MLCC capacitors generally have a much lower effective series resistance and therefore will have a sharper series resonance compared to Electrolytics/Tantalums: -

enter image description here

Picture from this wiki page.

"this equation is not ( in math terms ) "rigorously correct", it is actually a crude "rule of thumb", which has some built-in assumptions that are NEVER identified, anywhere." on one of the answers here Is this true?

I can't address your 2nd paragraph because it does not read correctly i.e. it is gobbledygook. Try fixing your question.

If you are referring to the answer given by someone called "@Bob S" to this question then take note that Bob S has not received upvotes for his answer, has accumulated a total reputation of 1 and hasn't been seen since April this year when he joined stack exchange. In short, his answer is not to be relied upon.


An MLCC capacitor has smaller ESR than electrolytic or tantalum. Due to physical construction and size, the ESL is also lower than on electrolytics. The MLCC curve still approximately follows that curve, but due to smaller parasitics, it performs better, has higher resonance frequency, and narrower resonance peak, before the inductance makes the impedace to rise again.

So the formula for reactance for a capacitance is correct, but a physical real world capacitor has other properties than just capacitance. It has ESR, ESL, dielectric losses, and even the capacitance varies over temperature and voltage applied, so the simple formula just does not model these.


The equation you give is the theoretical reactance of an ideal capacitor. It comes from the mathematical descriptions of capacitance. I don't see how you get the idea that it is a "rule of thumb."

$$Z_C = \frac{1}{2 \times \pi \times f \times C}$$

Clearly shows that reactance becomes smaller as the frequency increases - and that is true for all capacitors.

Wikipedia has a lot of the math and links to other sources if you'd like to read about it.

What you are discussing, however, is a difference between different types of real capacitors.

A real capacitor has resistance and inductance in addition to the capacitance it was designed to have.

Resistance is there because all conductors have at least a little resistance.

Inductance is there because even a straight wire has at least a little inductance.

Look at the construction of an electrolytic capacitor:

enter image description here

It has two very long conductors (the anode and cathode foils.) They are very thin and very long, which gives them considerable resistance. Since the whole thing is rolled together, the length of the rolled conductors also gives it considerable inductance.
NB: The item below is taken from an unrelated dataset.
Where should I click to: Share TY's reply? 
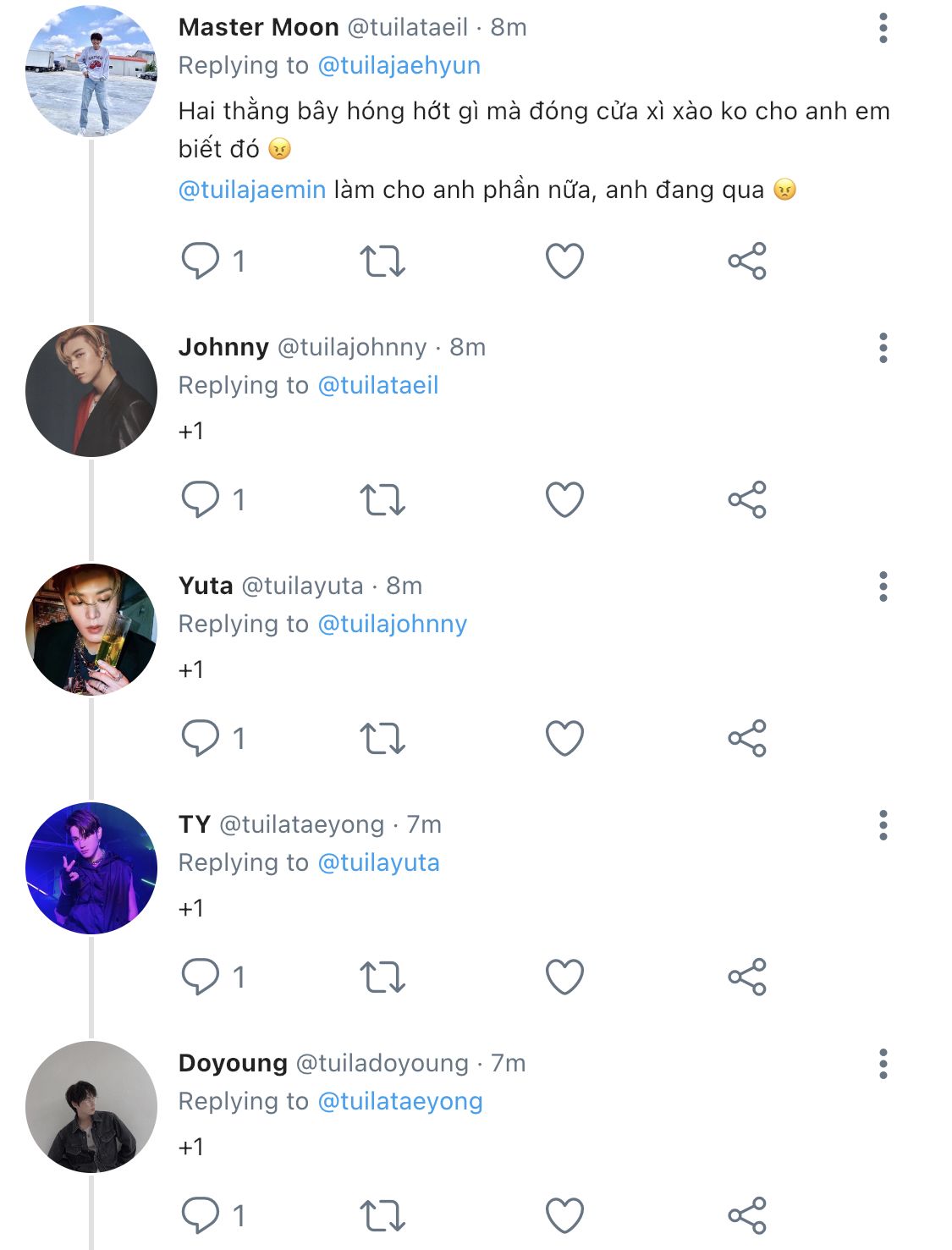[x=746, y=977]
While the capacitance itself follows the equation for reactance you gave, you also have to figure in the resistance and the inductance.

$$ Z_T = Z_C + Z_I +R$$

Along with that, the capacitance and inductance form a resonator and make things more fun.

The difference between an electrolytic capacitor and a ceramic capacitor is that the frequency response of the ceramic capacitor more closely follows the ideal equation - ceramic capacitors have lower inductance and lower resistance than electrolytic capacitors.

Part of the difference is due to the size - typical ceramic capacitors are smaller than typical electrolytic capacitors.

Part of the difference is due to materials, and part of it is due to the physical construction.

As the applied frequency rises, the resistance and inductance play a proportionally larger role. Resistance is (more or less) fixed, and the impedance of the inductance increases. At some point, those two out weigh the impedance of the capacitance. That's where your capacitor loses its effectiveness as a capacitor and behaves like an inductor.